Professor da Escola Brasileira de Administração Pública da Fundação Getúlio Vargas (Ebape/FGV), Francisco Gaetani, escolhido para o tema “Inovação na Gestão Pública”, lembrou que atualmente o Brasil enfrenta novos e velhos desafios, como baixas produtividade e competitividade, pouca eficiência nos gastos públicos e para enfrentar desigualdades, entre outros. “Nossa exigência em relação à eficiência é nula; precisamos aprender a fazer mais com menos”, sentencia Gaetani, que também critica a “percepção equivocada do brasileiro”, que se diz um povo pacífico e cordato, mas na realidade se equipara ao México em índices de violência. Em sua opinião, o governo enfrenta muitas dificuldades para inovar, entre elas, a dificuldade para enfrentar a criatividade, riscos, custos, incertezas e a burocracia – “que só inova quando está em crise e sob pressão”. Para ele, há vários desafios do setor público para inovar, entraves do ecossistema como a inibição do erro no lugar de estímulo à tentativa e erro, além de gargalos clássicos, como baixo investimento privado, investimentos governamentais intermitentes, baixa aderência dos gastos à demanda, entre outros, além do desafio de requalificar o funcionalismo. Entretanto, ele lembra que, na visão da Organização para a Cooperação e Desenvolvimento Econômico (OCDE), algumas competências são fundamentais para se agregar inovação ao setor público, entre elas inteligência, interação, curiosidade e foco na sociedade. 

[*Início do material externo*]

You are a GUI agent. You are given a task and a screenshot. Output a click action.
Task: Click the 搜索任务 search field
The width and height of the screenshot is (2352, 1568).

Exemplo de “Capacidade Fiscal e Diversidade de Receitas” foi dado pela secretária municipal de Ciência, Tecnologia, Indústria e Comércio de Santa Rita do Sapucaí (MG), Dani Lucia Xavier. Em sua palestra, ela traçou um histórico do Polo Tecnológico do município, considerado “vale da eletrônica” do País. Dani destacou três personalidades que foram decisivas para os avanços alcançados em Santa Rita do Sapucaí: o papel pioneiro e vanguardista de Luiza Rennó Moreira, fundadora da primeira escola técnica de eletrônica do Brasil, em 1959; a visão de José Nogueira Leite, criador do Instituto Nacional de Telecomunicações (Inatel), em 1965, instituição hoje engajada no projeto 5G; e Paulo Frederico de Toledo, que como prefeito do município teve papel importante do fortalecimento do cluster. Hoje, a cidade, que no final da década de 1950 possuía 8.000 habitantes, reúne 153 indústrias, gera 14.700 postos de trabalho, oferece 14.500 produtos/itens, fatura R$ 3,2 bilhões, atende 29% da mão-de-obra da indústria da eletrônica de Minas Gerais, e possui 40 mil habitantes. A cidade também sedia um dos maiores eventos de tecnologia do País, o Hack Town, em setembro, quando atrai cerca de 7.00 visitantes. 

No final do evento, representantes das diversas secretarias estaduais se reuniram para eleger os três principais desafios e serem suplantados com o uso da tecnologia. Posteriormente, tais necessidades poderão ser encaminhadas ao Conselho Superior da FAPERJ, para possível apoio, via editais da fundação.